= Joe Leahy =

American bandleader (1916–1974)

Joseph J. Leahy (July 25, 1916 - September 12, 1974) was an American bandleader, arranger, conductor, record producer and trumpeter. He joined Les Brown and his Band of Renown at twenty, then the Charlie Barnet band and later the Artie Shaw band, eventually forming his own orchestra for cross-country tours of ballrooms, hotel circuits, college proms and one-nighters.

== Military service ==
Joining the United States Army in 1941, he headed the forty-man Army Air Forces Orchestra of the Air Transport Command, for which he wrote all the arrangements. The orchestra gave weekly broadcasts over CBS.

His other Air Force duties included arranging and conducting for variety shows, half-hour transcriptions, cue music and orchestral works, and a two-year world tour arranging and conducting for troop shows.

== Post-war career ==
Upon leaving the service in 1945 he came to New York and signed with CBS as a staff conductor-arranger, doing script-show music, background music for radio dramas, and conducting the Skitch Henderson orchestra. Just over a year later he began doing freelance arranging and conducting, and for six years thereafter he orchestrated over one hundred radio programs including the longstanding Don McNeil's The Breakfast Club in Chicago, Illinois.
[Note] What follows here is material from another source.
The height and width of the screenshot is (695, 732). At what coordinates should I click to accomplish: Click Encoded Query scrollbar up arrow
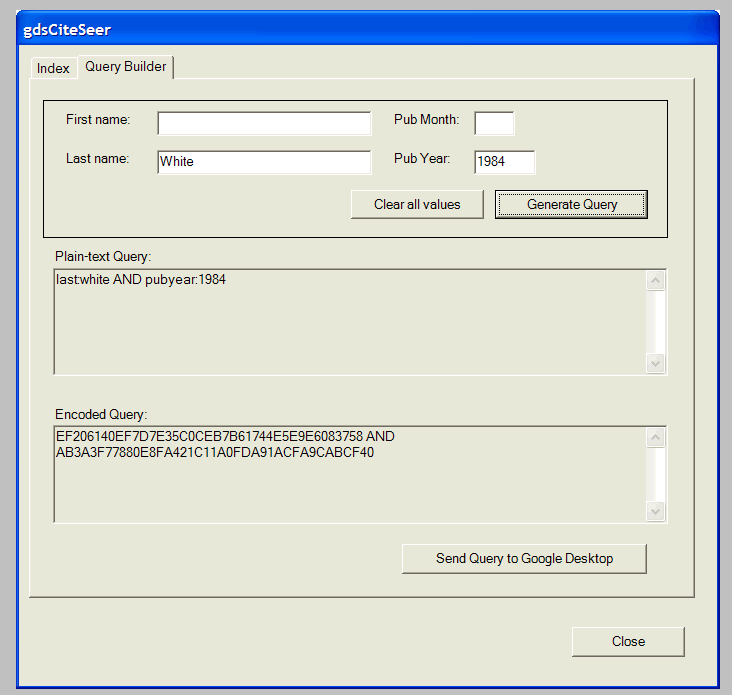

Other radio and television shows for which he did uncredited background music included those for Orson Welles, Rita Hayworth Eddie Cantor, Tony Martin, Ethel Waters, Constance Bennett and many others.

By 1954, Leahy moved into the record industry by forming his own label, Majar Records, which had an immediate hit: "If I Give My Heart to You" (Majar 27), arranged and conducted by Leahy and sung by Denise Lor. The tune inspired eighteen other cover versions.

Leahy followed up with "Unsuspecting Heart", sung by Terri Stevens; "Green Fire", the song from Desiree, and then he introduced "How Important Can It Be?" with Jack Smith.

In 1955 he joined the RKO Unique record label based at 1440 Broadway in New York, which soon had a top-ten hit with "The Man in the Raincoat" sung by Priscilla Wright in her first recording.
Leahy's first album was Lovely Lady (LP-106) for RKO Unique.

Leahy charted under his own name on a few occasions. Among these performances are "Moonlight Bay" (Music Vendor Pop #53, 1958) and "Life" (Billboard Easy Listening #33, 1965).

== Reception ==
A 1959 review in The Louisville Defender highlighted multiple tracks featuring the Joe Leahy Orchestra, including "Somebody Loves You" with Kathy Linden and his own "20th of May" and "Dixie Roll".

== Legacy ==
Though Leahy's music has been nearly forgotten in the 21st century, many of his albums have been re-released on compact discs.